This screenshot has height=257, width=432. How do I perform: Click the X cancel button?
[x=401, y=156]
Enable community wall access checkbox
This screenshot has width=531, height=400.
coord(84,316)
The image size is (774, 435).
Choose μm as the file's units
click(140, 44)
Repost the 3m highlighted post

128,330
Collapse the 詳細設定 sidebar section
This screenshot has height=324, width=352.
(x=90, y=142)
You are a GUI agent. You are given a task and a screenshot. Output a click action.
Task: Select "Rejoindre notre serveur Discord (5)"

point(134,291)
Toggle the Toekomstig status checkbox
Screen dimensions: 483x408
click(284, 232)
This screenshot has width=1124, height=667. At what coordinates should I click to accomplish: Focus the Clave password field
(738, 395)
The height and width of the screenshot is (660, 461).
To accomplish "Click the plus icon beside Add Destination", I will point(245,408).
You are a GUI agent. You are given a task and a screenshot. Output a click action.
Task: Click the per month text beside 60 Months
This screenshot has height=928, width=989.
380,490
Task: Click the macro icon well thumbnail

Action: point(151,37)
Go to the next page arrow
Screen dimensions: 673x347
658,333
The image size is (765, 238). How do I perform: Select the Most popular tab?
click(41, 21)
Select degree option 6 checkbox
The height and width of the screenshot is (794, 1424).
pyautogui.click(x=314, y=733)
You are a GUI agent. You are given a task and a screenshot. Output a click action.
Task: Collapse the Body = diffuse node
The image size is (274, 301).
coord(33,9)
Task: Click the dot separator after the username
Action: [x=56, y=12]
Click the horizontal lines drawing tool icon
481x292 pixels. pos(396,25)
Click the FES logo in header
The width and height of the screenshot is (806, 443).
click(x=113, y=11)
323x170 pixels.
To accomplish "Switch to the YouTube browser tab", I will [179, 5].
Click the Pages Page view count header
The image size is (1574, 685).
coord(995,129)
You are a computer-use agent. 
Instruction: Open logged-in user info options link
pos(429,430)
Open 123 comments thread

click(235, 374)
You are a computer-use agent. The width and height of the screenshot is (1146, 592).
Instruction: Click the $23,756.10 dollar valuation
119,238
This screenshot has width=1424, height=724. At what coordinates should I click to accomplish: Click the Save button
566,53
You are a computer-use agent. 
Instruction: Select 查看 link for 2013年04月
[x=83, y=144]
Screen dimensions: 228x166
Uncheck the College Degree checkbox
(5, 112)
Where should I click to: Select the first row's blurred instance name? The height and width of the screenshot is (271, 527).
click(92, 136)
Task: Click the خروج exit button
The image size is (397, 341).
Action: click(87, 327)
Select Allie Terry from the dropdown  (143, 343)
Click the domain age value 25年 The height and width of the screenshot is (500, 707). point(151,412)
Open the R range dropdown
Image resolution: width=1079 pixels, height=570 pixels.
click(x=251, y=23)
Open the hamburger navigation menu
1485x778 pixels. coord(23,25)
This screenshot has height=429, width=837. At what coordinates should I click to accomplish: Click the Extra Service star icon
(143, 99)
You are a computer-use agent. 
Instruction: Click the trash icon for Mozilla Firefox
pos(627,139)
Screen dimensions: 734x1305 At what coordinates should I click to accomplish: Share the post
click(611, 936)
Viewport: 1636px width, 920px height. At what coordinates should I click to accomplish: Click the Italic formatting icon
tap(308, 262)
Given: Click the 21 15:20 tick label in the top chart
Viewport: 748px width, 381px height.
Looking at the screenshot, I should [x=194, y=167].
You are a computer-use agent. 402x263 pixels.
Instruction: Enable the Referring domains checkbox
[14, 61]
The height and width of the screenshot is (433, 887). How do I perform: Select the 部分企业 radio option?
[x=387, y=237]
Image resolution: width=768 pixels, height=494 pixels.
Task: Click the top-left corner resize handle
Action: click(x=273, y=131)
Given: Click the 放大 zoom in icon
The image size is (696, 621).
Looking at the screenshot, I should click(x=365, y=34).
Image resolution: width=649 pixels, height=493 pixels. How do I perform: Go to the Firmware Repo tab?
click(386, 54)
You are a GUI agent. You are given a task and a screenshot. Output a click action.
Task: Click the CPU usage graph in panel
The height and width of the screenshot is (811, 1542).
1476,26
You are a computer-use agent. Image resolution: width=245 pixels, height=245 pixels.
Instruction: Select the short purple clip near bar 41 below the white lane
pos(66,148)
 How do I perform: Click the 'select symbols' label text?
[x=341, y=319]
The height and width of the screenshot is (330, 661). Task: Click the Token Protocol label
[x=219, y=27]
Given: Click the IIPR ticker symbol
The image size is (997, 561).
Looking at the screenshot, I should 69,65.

_Prompt_
Word for word, write out all of the entries again.

_Answer box_
This screenshot has height=257, width=432. How do I perform: Click the X cancel button?
[x=401, y=156]
Enable community wall access checkbox
This screenshot has width=531, height=400.
coord(84,316)
The image size is (774, 435).
Choose μm as the file's units
click(140, 44)
Repost the 3m highlighted post

128,330
Collapse the 詳細設定 sidebar section
This screenshot has height=324, width=352.
(x=90, y=142)
You are a GUI agent. You are given a task and a screenshot. Output a click action.
Task: Select "Rejoindre notre serveur Discord (5)"

point(134,291)
Toggle the Toekomstig status checkbox
Screen dimensions: 483x408
click(284, 232)
This screenshot has width=1124, height=667. At what coordinates should I click to accomplish: Focus the Clave password field
(738, 395)
The height and width of the screenshot is (660, 461).
To accomplish "Click the plus icon beside Add Destination", I will point(245,408).
You are a GUI agent. You are given a task and a screenshot. Output a click action.
Task: Click the per month text beside 60 Months
This screenshot has height=928, width=989.
380,490
Task: Click the macro icon well thumbnail

Action: point(151,37)
Go to the next page arrow
Screen dimensions: 673x347
658,333
The image size is (765, 238). How do I perform: Select the Most popular tab?
click(41, 21)
Select degree option 6 checkbox
The height and width of the screenshot is (794, 1424).
pyautogui.click(x=314, y=733)
You are a GUI agent. You are given a task and a screenshot. Output a click action.
Task: Collapse the Body = diffuse node
The image size is (274, 301).
coord(33,9)
Task: Click the dot separator after the username
Action: [x=56, y=12]
Click the horizontal lines drawing tool icon
481x292 pixels. pos(396,25)
Click the FES logo in header
The width and height of the screenshot is (806, 443).
click(x=113, y=11)
323x170 pixels.
To accomplish "Switch to the YouTube browser tab", I will [179, 5].
Click the Pages Page view count header
The image size is (1574, 685).
coord(995,129)
You are a computer-use agent. 
Instruction: Open logged-in user info options link
pos(429,430)
Open 123 comments thread

click(235, 374)
You are a computer-use agent. The width and height of the screenshot is (1146, 592).
Instruction: Click the $23,756.10 dollar valuation
119,238
This screenshot has width=1424, height=724. At what coordinates should I click to accomplish: Click the Save button
566,53
You are a computer-use agent. 
Instruction: Select 查看 link for 2013年04月
[x=83, y=144]
Screen dimensions: 228x166
Uncheck the College Degree checkbox
(5, 112)
Where should I click to: Select the first row's blurred instance name? The height and width of the screenshot is (271, 527).
click(92, 136)
Task: Click the خروج exit button
The image size is (397, 341).
Action: click(87, 327)
Select Allie Terry from the dropdown  (143, 343)
Click the domain age value 25年 The height and width of the screenshot is (500, 707). point(151,412)
Open the R range dropdown
Image resolution: width=1079 pixels, height=570 pixels.
click(x=251, y=23)
Open the hamburger navigation menu
1485x778 pixels. coord(23,25)
This screenshot has height=429, width=837. At what coordinates should I click to accomplish: Click the Extra Service star icon
(143, 99)
You are a computer-use agent. 
Instruction: Click the trash icon for Mozilla Firefox
pos(627,139)
Screen dimensions: 734x1305 At what coordinates should I click to accomplish: Share the post
click(611, 936)
Viewport: 1636px width, 920px height. At what coordinates should I click to accomplish: Click the Italic formatting icon
tap(308, 262)
Given: Click the 21 15:20 tick label in the top chart
Viewport: 748px width, 381px height.
Looking at the screenshot, I should [x=194, y=167].
You are a computer-use agent. 402x263 pixels.
Instruction: Enable the Referring domains checkbox
[14, 61]
The height and width of the screenshot is (433, 887). How do I perform: Select the 部分企业 radio option?
[x=387, y=237]
Image resolution: width=768 pixels, height=494 pixels.
Task: Click the top-left corner resize handle
Action: click(x=273, y=131)
Given: Click the 放大 zoom in icon
The image size is (696, 621).
Looking at the screenshot, I should click(x=365, y=34).
Image resolution: width=649 pixels, height=493 pixels. How do I perform: Go to the Firmware Repo tab?
click(386, 54)
You are a GUI agent. You are given a task and a screenshot. Output a click action.
Task: Click the CPU usage graph in panel
The height and width of the screenshot is (811, 1542).
1476,26
You are a computer-use agent. Image resolution: width=245 pixels, height=245 pixels.
Instruction: Select the short purple clip near bar 41 below the white lane
pos(66,148)
 How do I perform: Click the 'select symbols' label text?
[x=341, y=319]
The height and width of the screenshot is (330, 661). Task: Click the Token Protocol label
[x=219, y=27]
Given: Click the IIPR ticker symbol
The image size is (997, 561).
Looking at the screenshot, I should 69,65.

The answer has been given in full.